### [EXERCISE OBJECTIVE]
Can you return the records below exactly as they stand, but only from the first line through the one with "門市據點查詢 (1070, 2164)"?

### [EXERCISE DATA]
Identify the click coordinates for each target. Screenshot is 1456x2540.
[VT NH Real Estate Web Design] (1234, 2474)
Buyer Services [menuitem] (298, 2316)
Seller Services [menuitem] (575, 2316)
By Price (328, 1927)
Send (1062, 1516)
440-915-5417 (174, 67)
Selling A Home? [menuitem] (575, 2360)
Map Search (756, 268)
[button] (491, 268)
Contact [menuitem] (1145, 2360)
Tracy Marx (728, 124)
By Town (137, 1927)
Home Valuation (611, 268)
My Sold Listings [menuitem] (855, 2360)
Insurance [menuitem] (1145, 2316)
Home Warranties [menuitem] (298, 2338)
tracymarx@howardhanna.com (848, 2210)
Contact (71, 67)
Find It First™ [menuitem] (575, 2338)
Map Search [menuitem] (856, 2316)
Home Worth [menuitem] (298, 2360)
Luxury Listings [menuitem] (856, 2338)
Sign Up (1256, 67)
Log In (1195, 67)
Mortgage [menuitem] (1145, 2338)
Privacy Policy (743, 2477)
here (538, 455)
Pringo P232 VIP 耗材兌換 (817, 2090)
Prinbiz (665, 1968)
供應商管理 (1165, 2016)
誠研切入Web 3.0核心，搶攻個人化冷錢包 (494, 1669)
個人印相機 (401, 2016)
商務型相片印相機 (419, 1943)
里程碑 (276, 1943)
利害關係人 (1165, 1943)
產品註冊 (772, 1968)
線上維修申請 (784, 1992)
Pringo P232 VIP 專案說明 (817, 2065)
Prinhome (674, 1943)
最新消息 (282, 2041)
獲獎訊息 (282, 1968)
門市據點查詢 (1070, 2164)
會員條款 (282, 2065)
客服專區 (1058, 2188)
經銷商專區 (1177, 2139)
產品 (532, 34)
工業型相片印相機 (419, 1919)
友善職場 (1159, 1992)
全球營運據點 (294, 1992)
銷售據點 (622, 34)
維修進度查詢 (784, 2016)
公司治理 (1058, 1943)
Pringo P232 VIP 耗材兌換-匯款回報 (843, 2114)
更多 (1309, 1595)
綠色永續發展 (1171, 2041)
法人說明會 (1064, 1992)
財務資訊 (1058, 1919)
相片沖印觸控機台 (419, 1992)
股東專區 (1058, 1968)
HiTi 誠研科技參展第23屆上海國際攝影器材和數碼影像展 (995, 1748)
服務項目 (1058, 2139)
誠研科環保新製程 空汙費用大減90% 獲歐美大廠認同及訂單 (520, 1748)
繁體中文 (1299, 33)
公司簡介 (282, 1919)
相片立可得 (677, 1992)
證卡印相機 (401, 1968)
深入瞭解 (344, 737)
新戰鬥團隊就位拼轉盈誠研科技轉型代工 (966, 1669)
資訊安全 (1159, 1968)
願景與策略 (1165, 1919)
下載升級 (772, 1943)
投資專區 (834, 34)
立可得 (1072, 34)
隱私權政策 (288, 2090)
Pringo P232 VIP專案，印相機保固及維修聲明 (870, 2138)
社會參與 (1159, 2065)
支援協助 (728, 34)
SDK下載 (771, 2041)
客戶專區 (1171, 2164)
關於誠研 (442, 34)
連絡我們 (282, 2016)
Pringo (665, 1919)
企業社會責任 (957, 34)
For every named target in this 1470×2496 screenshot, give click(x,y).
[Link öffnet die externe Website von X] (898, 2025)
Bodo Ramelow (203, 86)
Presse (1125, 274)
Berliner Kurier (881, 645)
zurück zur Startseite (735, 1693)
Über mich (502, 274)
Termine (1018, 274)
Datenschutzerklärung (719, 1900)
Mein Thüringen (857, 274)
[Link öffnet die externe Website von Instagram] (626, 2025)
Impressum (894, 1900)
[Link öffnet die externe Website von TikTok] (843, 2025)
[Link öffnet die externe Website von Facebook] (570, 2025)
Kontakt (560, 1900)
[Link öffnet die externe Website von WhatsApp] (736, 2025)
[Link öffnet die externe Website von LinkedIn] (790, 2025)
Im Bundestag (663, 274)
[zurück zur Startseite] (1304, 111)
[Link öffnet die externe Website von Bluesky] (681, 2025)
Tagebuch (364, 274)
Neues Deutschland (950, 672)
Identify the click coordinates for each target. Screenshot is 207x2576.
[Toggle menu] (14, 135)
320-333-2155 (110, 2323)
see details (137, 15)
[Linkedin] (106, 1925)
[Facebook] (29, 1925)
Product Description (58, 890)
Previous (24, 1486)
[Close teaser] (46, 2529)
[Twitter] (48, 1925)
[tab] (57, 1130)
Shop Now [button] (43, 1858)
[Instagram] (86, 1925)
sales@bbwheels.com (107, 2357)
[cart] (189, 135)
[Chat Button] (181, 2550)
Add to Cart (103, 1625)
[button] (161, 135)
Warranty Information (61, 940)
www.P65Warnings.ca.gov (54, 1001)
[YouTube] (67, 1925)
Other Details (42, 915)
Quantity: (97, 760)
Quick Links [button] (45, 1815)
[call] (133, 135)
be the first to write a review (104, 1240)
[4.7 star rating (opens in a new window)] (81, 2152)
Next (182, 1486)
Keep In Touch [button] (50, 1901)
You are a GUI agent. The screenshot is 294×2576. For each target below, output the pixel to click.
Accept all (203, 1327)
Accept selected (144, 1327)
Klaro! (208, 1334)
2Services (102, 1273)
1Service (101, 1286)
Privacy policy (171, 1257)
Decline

### [OUTPUT BELOW]
Identify the click coordinates for each target. Screenshot is 1456x2540.
[VT NH Real Estate Web Design] (1234, 2474)
Buyer Services [menuitem] (298, 2316)
Seller Services [menuitem] (575, 2316)
By Price (328, 1927)
Send (1062, 1516)
440-915-5417 (174, 67)
Selling A Home? [menuitem] (575, 2360)
Map Search (756, 268)
[button] (491, 268)
Contact [menuitem] (1145, 2360)
Tracy Marx (728, 124)
By Town (137, 1927)
Home Valuation (611, 268)
My Sold Listings [menuitem] (855, 2360)
Insurance [menuitem] (1145, 2316)
Home Warranties [menuitem] (298, 2338)
tracymarx@howardhanna.com (848, 2210)
Contact (71, 67)
Find It First™ [menuitem] (575, 2338)
Map Search [menuitem] (856, 2316)
Home Worth [menuitem] (298, 2360)
Luxury Listings [menuitem] (856, 2338)
Sign Up (1256, 67)
Log In (1195, 67)
Mortgage [menuitem] (1145, 2338)
Privacy Policy (743, 2477)
here (538, 455)
Pringo P232 VIP 耗材兌換 (817, 2090)
Prinbiz (665, 1968)
供應商管理 (1165, 2016)
誠研切入Web 3.0核心，搶攻個人化冷錢包 (494, 1669)
個人印相機 (401, 2016)
商務型相片印相機 (419, 1943)
里程碑 (276, 1943)
利害關係人 (1165, 1943)
產品註冊 (772, 1968)
線上維修申請 (784, 1992)
Pringo P232 VIP 專案說明 (817, 2065)
Prinhome (674, 1943)
最新消息 (282, 2041)
獲獎訊息 (282, 1968)
門市據點查詢 (1070, 2164)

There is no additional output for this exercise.